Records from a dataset
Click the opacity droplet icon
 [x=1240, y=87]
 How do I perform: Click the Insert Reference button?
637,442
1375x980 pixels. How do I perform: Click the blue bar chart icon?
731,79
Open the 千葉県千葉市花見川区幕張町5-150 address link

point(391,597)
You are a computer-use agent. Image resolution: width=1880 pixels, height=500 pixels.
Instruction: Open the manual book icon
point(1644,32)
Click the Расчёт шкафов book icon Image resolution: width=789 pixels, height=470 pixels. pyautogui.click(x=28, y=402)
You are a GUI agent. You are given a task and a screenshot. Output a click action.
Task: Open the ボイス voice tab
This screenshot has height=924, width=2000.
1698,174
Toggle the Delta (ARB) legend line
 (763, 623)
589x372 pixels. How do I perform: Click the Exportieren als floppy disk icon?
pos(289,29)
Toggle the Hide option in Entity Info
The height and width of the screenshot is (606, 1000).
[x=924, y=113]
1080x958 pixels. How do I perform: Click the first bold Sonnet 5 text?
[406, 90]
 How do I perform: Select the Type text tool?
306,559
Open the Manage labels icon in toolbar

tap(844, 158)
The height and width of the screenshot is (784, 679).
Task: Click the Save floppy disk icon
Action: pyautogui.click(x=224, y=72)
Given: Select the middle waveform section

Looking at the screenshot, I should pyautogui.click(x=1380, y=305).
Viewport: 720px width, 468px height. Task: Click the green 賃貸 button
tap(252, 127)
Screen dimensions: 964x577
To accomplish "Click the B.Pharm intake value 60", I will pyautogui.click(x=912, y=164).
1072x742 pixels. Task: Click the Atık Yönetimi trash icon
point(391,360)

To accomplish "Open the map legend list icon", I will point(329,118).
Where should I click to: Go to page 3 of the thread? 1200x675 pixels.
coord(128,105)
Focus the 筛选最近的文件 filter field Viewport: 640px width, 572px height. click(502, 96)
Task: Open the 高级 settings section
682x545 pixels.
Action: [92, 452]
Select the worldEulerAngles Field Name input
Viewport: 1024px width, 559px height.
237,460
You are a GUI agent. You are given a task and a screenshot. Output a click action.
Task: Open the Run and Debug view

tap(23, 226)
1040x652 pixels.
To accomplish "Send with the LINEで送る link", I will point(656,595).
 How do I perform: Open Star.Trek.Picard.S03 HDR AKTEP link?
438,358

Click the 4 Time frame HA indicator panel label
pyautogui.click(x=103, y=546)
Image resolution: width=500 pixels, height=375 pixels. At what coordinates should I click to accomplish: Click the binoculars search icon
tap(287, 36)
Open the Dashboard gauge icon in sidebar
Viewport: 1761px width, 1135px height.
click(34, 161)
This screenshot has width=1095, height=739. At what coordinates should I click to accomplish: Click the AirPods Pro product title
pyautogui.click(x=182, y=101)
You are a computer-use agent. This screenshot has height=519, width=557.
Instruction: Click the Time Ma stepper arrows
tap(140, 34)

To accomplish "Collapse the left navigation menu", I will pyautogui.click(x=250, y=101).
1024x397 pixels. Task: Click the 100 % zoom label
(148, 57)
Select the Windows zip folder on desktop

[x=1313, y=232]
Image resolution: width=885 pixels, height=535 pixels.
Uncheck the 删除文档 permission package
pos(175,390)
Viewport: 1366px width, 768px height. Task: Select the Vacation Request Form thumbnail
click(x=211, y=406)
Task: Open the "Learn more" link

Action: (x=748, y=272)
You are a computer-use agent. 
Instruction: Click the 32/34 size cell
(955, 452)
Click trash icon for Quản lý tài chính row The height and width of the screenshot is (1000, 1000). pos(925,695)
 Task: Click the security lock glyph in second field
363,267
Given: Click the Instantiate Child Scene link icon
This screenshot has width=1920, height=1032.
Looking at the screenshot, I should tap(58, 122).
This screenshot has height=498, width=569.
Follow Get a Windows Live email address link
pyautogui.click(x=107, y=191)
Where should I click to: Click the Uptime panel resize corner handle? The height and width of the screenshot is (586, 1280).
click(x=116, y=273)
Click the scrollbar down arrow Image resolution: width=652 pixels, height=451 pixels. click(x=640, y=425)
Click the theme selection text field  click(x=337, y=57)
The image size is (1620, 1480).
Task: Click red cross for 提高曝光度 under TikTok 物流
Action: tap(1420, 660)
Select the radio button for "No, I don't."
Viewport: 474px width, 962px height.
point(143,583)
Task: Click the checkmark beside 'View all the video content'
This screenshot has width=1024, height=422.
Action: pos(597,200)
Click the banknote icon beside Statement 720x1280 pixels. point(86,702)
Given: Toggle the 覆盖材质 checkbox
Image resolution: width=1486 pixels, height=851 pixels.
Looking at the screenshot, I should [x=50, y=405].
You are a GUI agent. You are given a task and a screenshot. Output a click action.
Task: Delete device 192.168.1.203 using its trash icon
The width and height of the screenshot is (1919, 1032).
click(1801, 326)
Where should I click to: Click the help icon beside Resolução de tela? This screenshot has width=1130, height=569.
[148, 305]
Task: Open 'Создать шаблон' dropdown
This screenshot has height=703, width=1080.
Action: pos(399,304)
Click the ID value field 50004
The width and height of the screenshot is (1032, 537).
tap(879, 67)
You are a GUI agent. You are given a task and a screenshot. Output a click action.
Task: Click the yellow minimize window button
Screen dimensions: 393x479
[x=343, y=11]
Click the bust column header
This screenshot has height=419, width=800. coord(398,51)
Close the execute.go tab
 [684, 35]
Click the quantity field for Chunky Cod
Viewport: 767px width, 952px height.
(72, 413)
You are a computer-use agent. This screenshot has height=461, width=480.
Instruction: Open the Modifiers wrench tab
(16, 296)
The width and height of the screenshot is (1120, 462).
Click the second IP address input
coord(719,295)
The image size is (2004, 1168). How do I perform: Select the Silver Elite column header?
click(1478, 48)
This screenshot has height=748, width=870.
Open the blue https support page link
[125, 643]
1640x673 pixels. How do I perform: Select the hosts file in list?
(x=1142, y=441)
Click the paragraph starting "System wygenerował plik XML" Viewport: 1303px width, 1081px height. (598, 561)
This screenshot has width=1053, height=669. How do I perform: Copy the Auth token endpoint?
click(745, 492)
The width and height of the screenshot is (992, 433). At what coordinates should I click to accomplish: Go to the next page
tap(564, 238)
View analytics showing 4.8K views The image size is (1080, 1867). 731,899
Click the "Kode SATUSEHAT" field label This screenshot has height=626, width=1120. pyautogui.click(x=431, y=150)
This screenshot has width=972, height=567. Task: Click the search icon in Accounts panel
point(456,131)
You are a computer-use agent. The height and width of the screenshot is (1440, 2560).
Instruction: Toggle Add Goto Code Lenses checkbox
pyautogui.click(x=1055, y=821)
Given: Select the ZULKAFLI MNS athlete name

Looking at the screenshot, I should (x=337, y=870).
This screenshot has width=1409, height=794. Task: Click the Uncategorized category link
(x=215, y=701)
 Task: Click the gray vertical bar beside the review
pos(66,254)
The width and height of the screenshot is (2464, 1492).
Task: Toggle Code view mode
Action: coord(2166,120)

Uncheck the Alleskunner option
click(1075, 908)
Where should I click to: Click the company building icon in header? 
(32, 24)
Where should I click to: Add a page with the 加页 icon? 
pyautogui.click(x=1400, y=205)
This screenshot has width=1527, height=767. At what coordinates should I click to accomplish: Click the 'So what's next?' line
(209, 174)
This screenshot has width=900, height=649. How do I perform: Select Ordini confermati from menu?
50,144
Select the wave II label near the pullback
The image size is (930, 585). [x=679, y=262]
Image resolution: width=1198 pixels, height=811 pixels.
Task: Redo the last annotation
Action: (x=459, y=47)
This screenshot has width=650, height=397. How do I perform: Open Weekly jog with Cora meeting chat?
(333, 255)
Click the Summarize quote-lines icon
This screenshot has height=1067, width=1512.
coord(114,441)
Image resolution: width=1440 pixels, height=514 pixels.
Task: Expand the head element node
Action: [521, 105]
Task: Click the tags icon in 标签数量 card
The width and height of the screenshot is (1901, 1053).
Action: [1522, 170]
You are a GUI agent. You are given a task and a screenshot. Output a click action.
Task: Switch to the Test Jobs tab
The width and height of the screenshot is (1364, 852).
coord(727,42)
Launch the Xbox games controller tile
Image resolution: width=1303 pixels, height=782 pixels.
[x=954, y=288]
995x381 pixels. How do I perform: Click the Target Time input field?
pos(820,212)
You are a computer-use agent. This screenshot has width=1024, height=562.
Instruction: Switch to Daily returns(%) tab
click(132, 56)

## ASSIGNMENT
Take the lines above from the one containing "Close the execute.go tab" down to the one containing "Click the paragraph", and transcribe them exactly, both ends included.

## PROBLEM SOLUTION
Close the execute.go tab
 [684, 35]
Click the quantity field for Chunky Cod
Viewport: 767px width, 952px height.
(72, 413)
You are a computer-use agent. This screenshot has height=461, width=480.
Instruction: Open the Modifiers wrench tab
(16, 296)
The width and height of the screenshot is (1120, 462).
Click the second IP address input
coord(719,295)
The image size is (2004, 1168). How do I perform: Select the Silver Elite column header?
click(1478, 48)
This screenshot has height=748, width=870.
Open the blue https support page link
[125, 643]
1640x673 pixels. How do I perform: Select the hosts file in list?
(x=1142, y=441)
Click the paragraph starting "System wygenerował plik XML" Viewport: 1303px width, 1081px height. (598, 561)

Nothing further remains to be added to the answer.